Short problem: Pick out every line in the listing below that contains the string "image" and copy each such line in full.

Provided records:

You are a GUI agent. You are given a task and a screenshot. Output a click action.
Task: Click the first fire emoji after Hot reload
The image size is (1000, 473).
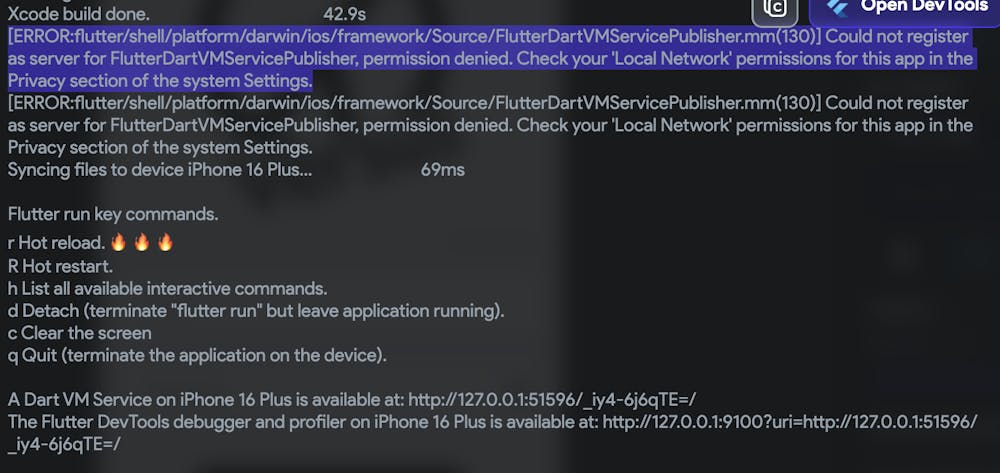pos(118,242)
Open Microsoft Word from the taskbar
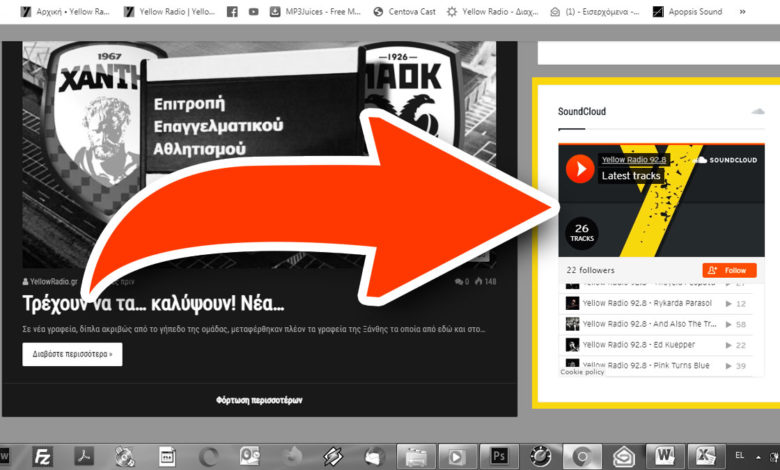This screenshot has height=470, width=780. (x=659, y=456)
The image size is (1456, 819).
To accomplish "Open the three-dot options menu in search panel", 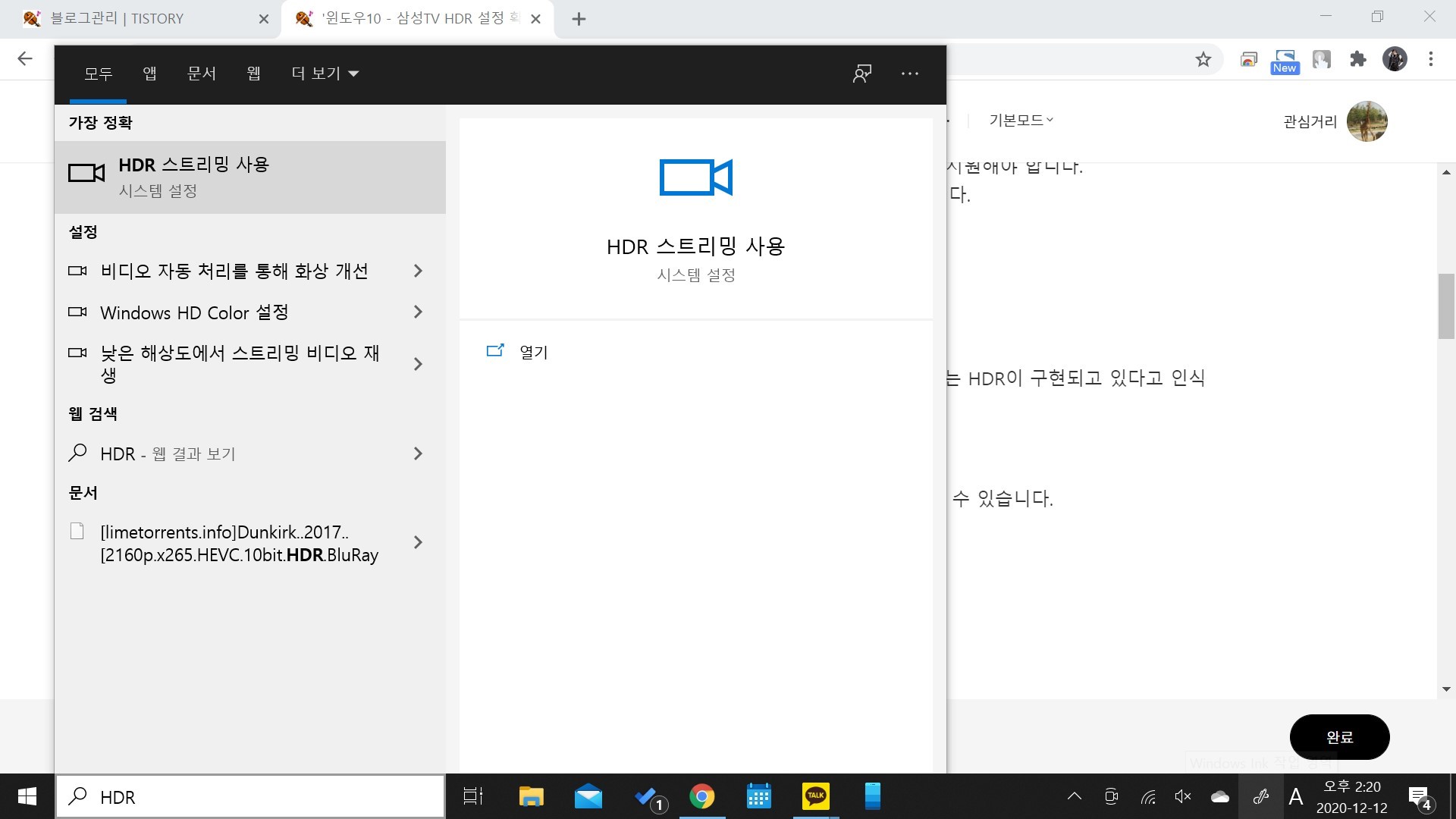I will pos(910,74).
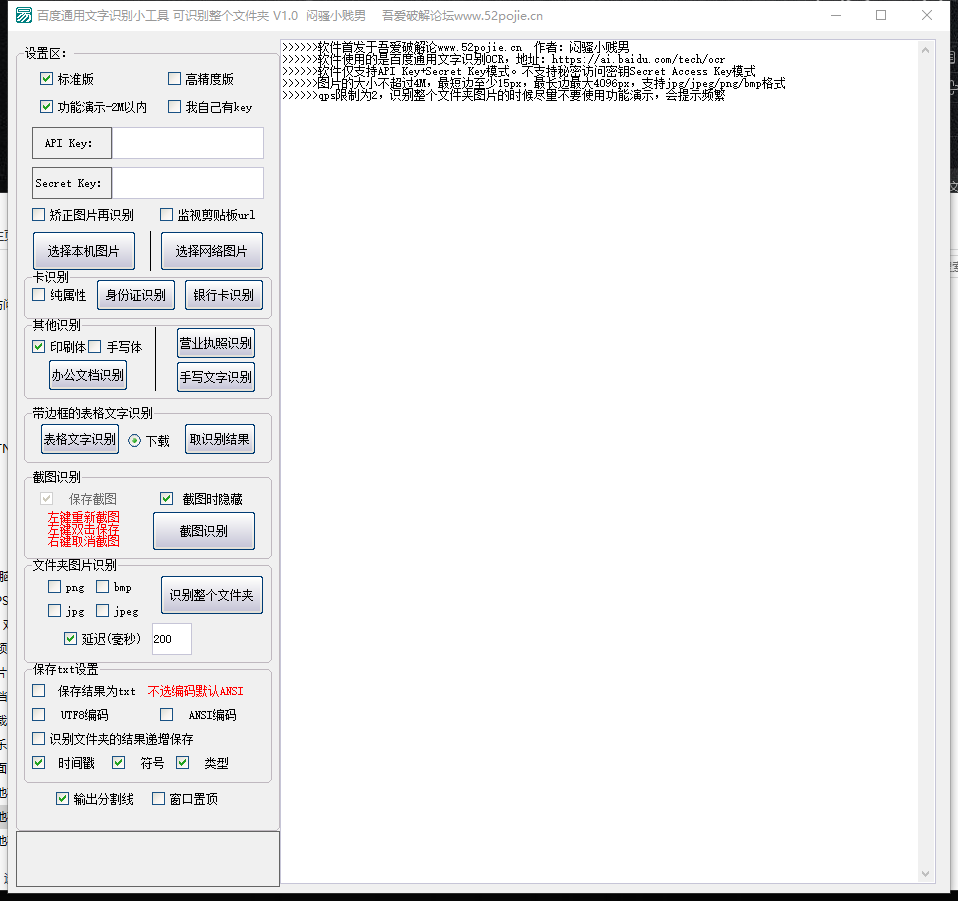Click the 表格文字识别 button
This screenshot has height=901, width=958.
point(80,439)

Solution to this problem:
The image size is (1000, 473).
The image size is (1456, 819).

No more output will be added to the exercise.